Я покорно шел за своим проводником, не зная ни пути, ни направления, и только изредка, перестав уже стесняться сырости, садился на мокрое бревно, если оно попадалось нам по дороге, и давал немного отдохнуть спине: а затем опять, сильно сгорбившись, продолжал путь. Не знаю, сколько времени шли мы по коридору, иногда попадалось нам похожее на пещеру углубление в стене, где добывают руду, взрывая гору динамитом или рубя топорами; эти обломки подбирают лопатами, ссыпают в тачки и увозят на „рудничий двор”, где, посредством машины, добыча извлекается из недр на поверхность земли.
Здесь добывается медный колчадан, бурый железняк с содержанием меди, тальковые глины, орудвелые сланцы, малахит, медное индиго, шлаки ватин (очень богатая) медная руда, магнитный железняк и проч. Всего разной руды около трех миллионов пудов в год.
Мы были уже довольно глубоко под землею. Не вспомню, в каком именно месте, и был удивлен шумом и спросил, глядя наверх, где что-то шумело и как будто катилось:
— Выше вас тоже работают?
— Нет.
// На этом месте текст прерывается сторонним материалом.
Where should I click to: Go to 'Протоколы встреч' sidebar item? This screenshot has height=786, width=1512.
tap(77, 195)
Это речка протекает над нами.
Шахта, где мы находились, носят название Авроринской. Она ниже поверхности земли на 100 сажен, но нам предстояло опуститься еще глубже, в Северную шахту, глубина второй 113 сажен. Если нашу московскую Ивановскую колокольню считают вышиной что-то около 38 сажен и взобраться на нее считается чуть ли не подвигом, то выбраться из шахты было втрое труднее. Только теперь, найдя сравнительные величины, я понял, на такой страшной глубине я находился, если Кёльнский собор имеет 73 саж., высочайшая египетская пирамида Хеопса имеет 64 саж., Исаакиевский собор около 59 саж., Петропавловский шпиц в Петербурге 65 саж. и только парижская башня Эйфеля возвышается на 143 саж. Но там, по крайней мере, имеются, не говоря уже о подъемных машинах, твердые, удобные ступени, а здесь не угодно ни взбираться по деревянным кровельным лестницам, ослизлым и грязным, цепляясь за мокрые перекладины руками! Каково это должно отзываться на людях, работающих в подземелье восемь часов?..
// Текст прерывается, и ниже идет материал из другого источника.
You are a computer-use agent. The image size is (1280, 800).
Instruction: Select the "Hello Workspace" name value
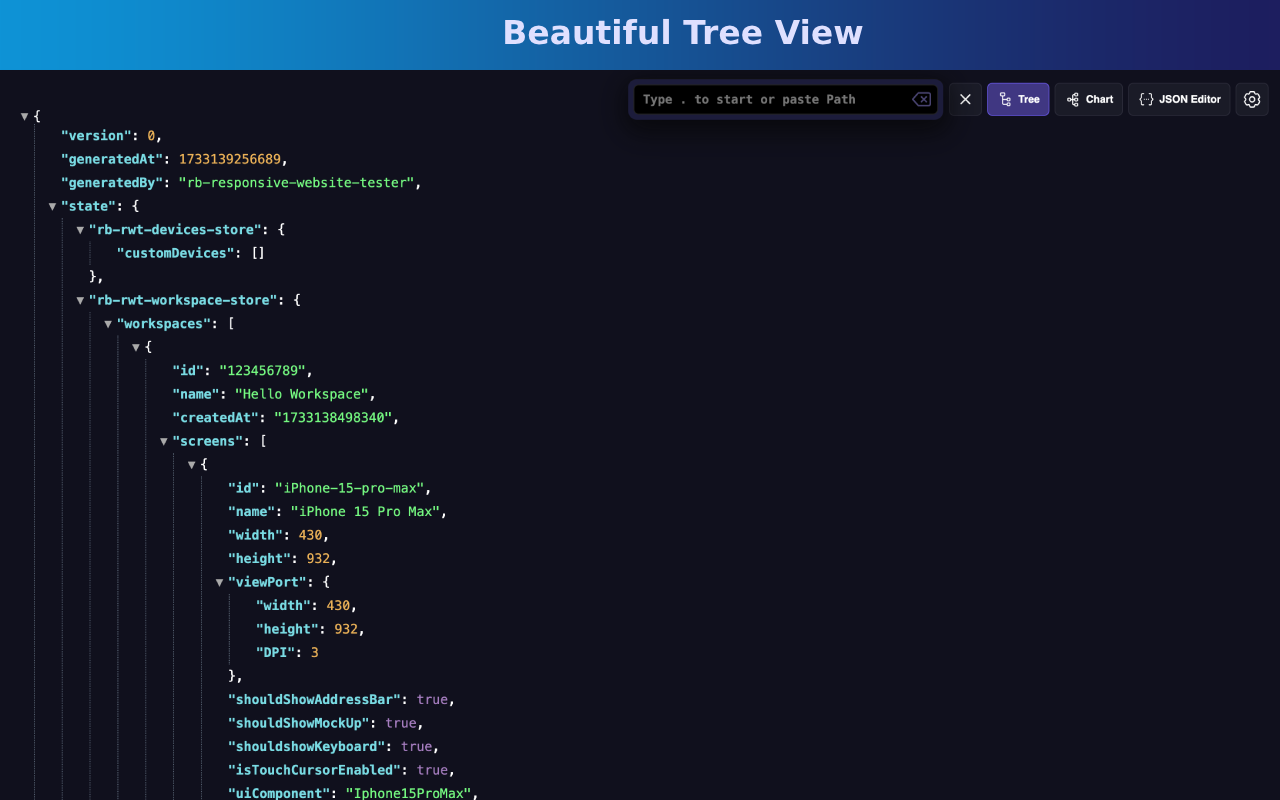coord(302,394)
Когда усталый, с разболевшеюся от согнутого положения спиной, весь промокший и грязный, я сел на мокрое бревно в Авроринской шахте и, поставив на колени фонарь, стал записывать в книжку свои впечатления, руки у меня отказывались работать, и я успел записать всего лишь несколько строк. Передо мною тем временем открылась новая картина. Откуда-то сверху на громадной толстой цепи спустилась железная бадья, величиной с хорошую бочку, а от земли отделилась другая, точно такая же огромная бадья, до краев наполненная рудой, и, гремя цепями, тяжело поползла кверху и скрылась во мраке. Между тем рабочие все подвозили тачки, ссыпали руду в порожнюю бадью и, когда наполнили ее, она точно так же со скрипом и грохотом тяжело поползла кверху, а на ее место опустилась вторая — порожняя… Таким образом поступает на свет Божий металл из недр земли, и невольно вспоминаются при этом слова Мефистофеля.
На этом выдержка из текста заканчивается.